ABRvS, 21-11-2012, nr. 201202112/1/A1
ECLI:NL:RVS:2012:BY3681
- Instantie
Afdeling bestuursrechtspraak van de Raad van State
- Datum
21-11-2012
- Zaaknummer
201202112/1/A1
- LJN
BY3681
- Vakgebied(en)
Bestuursrecht algemeen (V)
- Brondocumenten en formele relaties
ECLI:NL:RVS:2012:BY3681, Uitspraak, Afdeling bestuursrechtspraak van de Raad van State, 21‑11‑2012; (Hoger beroep)
Uitspraak 21‑11‑2012
Inhoudsindicatie
Bij besluit van 18 januari 2011 heeft het dagelijks bestuur zijn beslissing om jegens [appellant] spoedeisende bestuursdwang toe te passen in verband met het op 21 december 2010 ontmantelen van een hennepkwekerij in de woning aan de [locatie] te Rotterdam (hierna: de woning) op schrift gesteld. Daarbij heeft het de aan de bestuursdwang verbonden kosten voor rekening van [appellant] gebracht.
Partij(en)
201202112/1/A1.
Datum uitspraak: 21 november 2012
AFDELING
BESTUURSRECHTSPRAAK
Uitspraak op het hoger beroep van:
[appellant], wonend te Vlaardingen,
tegen de uitspraak van de rechtbank Rotterdam van 16 januari 2012 in zaak nr. 11/4368 in het geding tussen:
[appellant]
en
het dagelijks bestuur van de deelgemeente IJsselmonde.
Procesverloop
Bij besluit van 18 januari 2011 heeft het dagelijks bestuur zijn beslissing om jegens [appellant] spoedeisende bestuursdwang toe te passen in verband met het op 21 december 2010 ontmantelen van een hennepkwekerij in de woning aan de [locatie] te Rotterdam (hierna: de woning) op schrift gesteld. Daarbij heeft het de aan de bestuursdwang verbonden kosten voor rekening van [appellant] gebracht.

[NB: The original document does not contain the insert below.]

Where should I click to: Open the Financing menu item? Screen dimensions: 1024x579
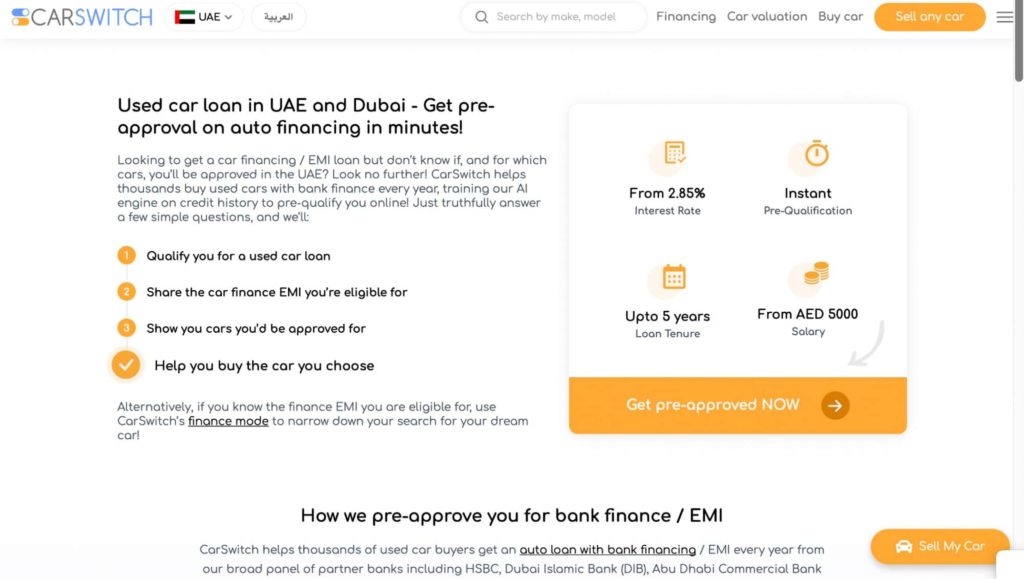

Bij besluit van 1 februari 2011 heeft het dagelijks bestuur de kosten van de uitvoering vastgesteld.
Bij besluit van 6 september 2011 heeft het dagelijks bestuur het door [appellant] daartegen gemaakte bezwaar niet-ontvankelijk verklaard.
Bij uitspraak van 16 januari 2012 heeft de rechtbank het door [appellant] daartegen ingestelde beroep ongegrond verklaard. Deze uitspraak is aangehecht.

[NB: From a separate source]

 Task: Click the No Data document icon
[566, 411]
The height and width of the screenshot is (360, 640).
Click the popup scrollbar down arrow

Tegen deze uitspraak heeft [appellant] hoger beroep ingesteld.
De zaak is door een meervoudige kamer van de Afdeling verwezen naar een enkelvoudige.

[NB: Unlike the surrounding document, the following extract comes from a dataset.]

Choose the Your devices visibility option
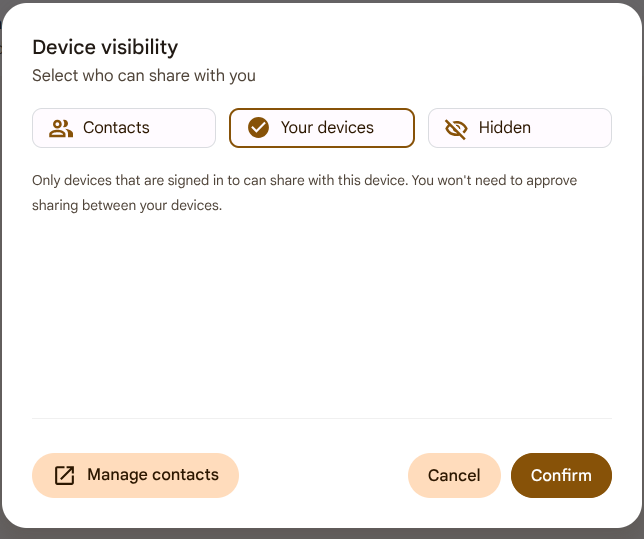This screenshot has height=539, width=644. tap(321, 128)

De Afdeling heeft de zaak ter zitting behandeld op 8 oktober 2012, waar [appellant], bijgestaan door mr. R. Kuijer, advocaat te Rotterdam, en het dagelijks bestuur, vertegenwoordigd door mr. J.A. Karreman, werkzaam bij de gemeente, zijn verschenen.
Overwegingen
- 1.
[appellant] heeft op 15 juni 2011 bezwaar gemaakt tegen de besluiten van 18 januari en 1 februari 2011. Het dagelijks bestuur heeft het bezwaarschrift van [appellant] bij besluit van 6 september 2011 wegens overschrijding van de in artikel 6:7 van de Algemene wet bestuursrecht (hierna: de Awb) genoemde termijn niet-ontvankelijk verklaard. Het daartegen ingestelde beroep heeft de rechtbank ongegrond verklaard.
- 2.
[appellant] betoogt dat de rechtbank ten onrechte heeft geoordeeld dat het dagelijks bestuur zijn bezwaar tegen de besluiten van 18 januari 2011 en 1 februari 2011 terecht niet-ontvankelijk heeft geacht. Daartoe voert hij aan dat hij vanwege een ruzie met zijn moeder de woning waar hij woonde moest verlaten en dat het niet mogelijk was voorzieningen te treffen om te voorkomen dat poststukken hem niet zouden bereiken. Hij voert voorts aan dat hij niet bedacht hoefde te zijn op de mogelijke ontvangst van de besluiten, omdat hij geen huurder was van de woning waarin de hennepkwekerij ontdekt werd. De besluiten zijn is om die reden evident onjuist. Reeds om die reden is het bezwaar ontvankelijk, aldus [appellant].
- 2.1.
De rechtbank heeft terecht geoordeeld dat de omstandigheid dat [appellant] vanwege een ruzie met zijn moeder de woning waar hij woonde moest verlaten, niet leidt tot het oordeel dat de termijnoverschrijding verschoonbaar is. Onder verwijzing naar de uitspraak van 12 mei 2011 in zaak nr. 2010121872/H1 (www.raadvanstate.nl) dient een belanghebbende om te voorkomen dat aan hem gerichte poststukken hem niet bereiken, zelf de nodige maatregelen te nemen indien hij tijdelijk afwezig is en behoort het tot de eigen verantwoordelijkheid van belanghebbenden om zorg te dragen voor behartiging van hun belangen. Dat zijn moeder, naar [appellant] stelt, niet toestond dat aan hem gerichte post werd opgehaald, geeft, evenals de omstandigheid dat [appellant] er niet bedacht op was dat aan hem een besluit zou worden toegezonden, geen grond voor een ander oordeel, omdat dit voor risico van [appellant] komt.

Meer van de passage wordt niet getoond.